[TEXTE DE L'EXERCICE]
□ □ □ □
Or le cancer est caché dans l’infiniment petit du noyau cellulaire, et c’est ce qui rend la lutte si difficile et si aveugle. »

Nous devons poursuivre ce travail de pédagogie. J’ai eu l’honneur de mettre à votre service, par le passé – et je garde d’heureux souvenirs de mes interventions en milieu scolaire.

3.2. Au-delà de vos missions traditionnelles, vous êtes en pointe sur de nombreux combats, très actuels. Je pense :

 à la lutte contre tabac et l’industrie du tabac ;

 à l’accès pour tous aux médicaments innovants en cancérologie, parfois très coûteux ;

 au droit à l’oubli ;

 à la précarisation financière des personnes malades ;

 à la protection, à la prévention des populations les plus vulnérables face aux risques ;
 et, surtout, à la démocratie sanitaire.

3.3. De l’avis de tous, vous avez su développer un véritable modèle en la matière.

Tout comme vous, je souhaite que la démocratie sanitaire aille au-delà de la nécessaire représentation des patients dans les instances du monde de la santé.

Nous devons toujours faire droit à l’expérience du patient, « expérience » dont il faut entendre le double sens de vécu et de connaissance. Vous le savez mieux que quiconque, les patients sont :

 ​des partenaires indispensables de chaque instant,

 ​des co-auteurs de leur prise en charge,

 ​et des experts de leur propre santé.
□ □ □ □
[DONNÉES AFFICHÉES]
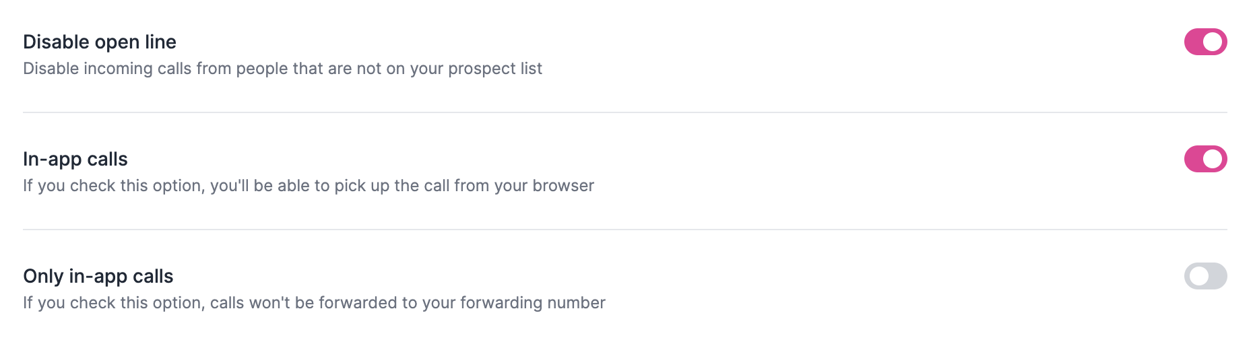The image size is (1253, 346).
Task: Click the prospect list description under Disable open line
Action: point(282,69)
□ □ □ □
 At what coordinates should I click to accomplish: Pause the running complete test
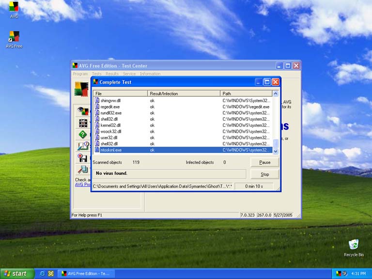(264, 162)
□ □ □ □
[CONSIGNES]
A. Recopiez le texte sur la lutte contre le cancer depuis « au droit à l’oubli ; » jusqu'à « de la santé. » inclus.
B. Poursuivez le texte sur la lutte contre le cancer à partir de l'endroit où il s'arrête.
Les lignes ne jouent aucun rôle ici.

[RÉPONSES]
A.
au droit à l’oubli ;

 à la précarisation financière des personnes malades ;

 à la protection, à la prévention des populations les plus vulnérables face aux risques ;
 et, surtout, à la démocratie sanitaire.

3.3. De l’avis de tous, vous avez su développer un véritable modèle en la matière.

Tout comme vous, je souhaite que la démocratie sanitaire aille au-delà de la nécessaire représentation des patients dans les instances du monde de la santé.

B.
Vos efforts en la matière ont payé, et aujourd’hui, la médecine prend, chaque jour, davantage en compte le désir du patient.

C’est pourquoi je veillerai à ce que notre système donne à la notion de « soin » un sens large, celui de prise en charge de l’usager du système de santé.

Ce « pouvoir d’agir » n’est pas seulement un besoin du patient, mais aussi une nécessité pour le système de santé.

 A une époque où les maladies cancéreuses sont de plus en plus complexes, le patient, fort de son vécu, en sait parfois plus sur sa santé que son médecin.

C’est aussi, par-là même, reconnaitre leur droit à faire un libre choix. Le serment d’Hippocrate, que j’ai moi-même prêté, le dit bien :

« Je respecterai toutes les personnes, leur autonomie et leur volonté, sans aucune discrimination selon leur état ou leurs convictions. »

En tant que médecin hématologue, j’ai été en contact, au quotidien, avec des patients souffrant de cancer – et je puis dire qu’il n’était pas un jour sans que j’apprenne d’eux.

Mesdames, Messieurs,

Chers amis,

J’ai pleinement conscience dans vos efforts pour être plus agile encore, tant dans le « faire » que dans « le faire savoir ».

 Votre rôle de lanceur d’alerte, de capteur de signaux faibles, en particulier dans pour les populations vulnérables ou fragiles, est à mes yeux capital.

Vous savez, qui plus est, convaincre les jeunes générations de s’engager associativement dans le champ sanitaire

– et je sais que les volontaires en service civique de la Ligue deviennent, pour la plupart de vrais ambassadeurs contre le cancer.

J’en suis sûre, nous serons à la hauteur des défis de demain. Ce qui m’assure de cela, c’est la richesse, l’éclectisme des personnes, des amis ici présents :

 grand public, personnes malades, soignants, ligueurs, artistes, j’en passe.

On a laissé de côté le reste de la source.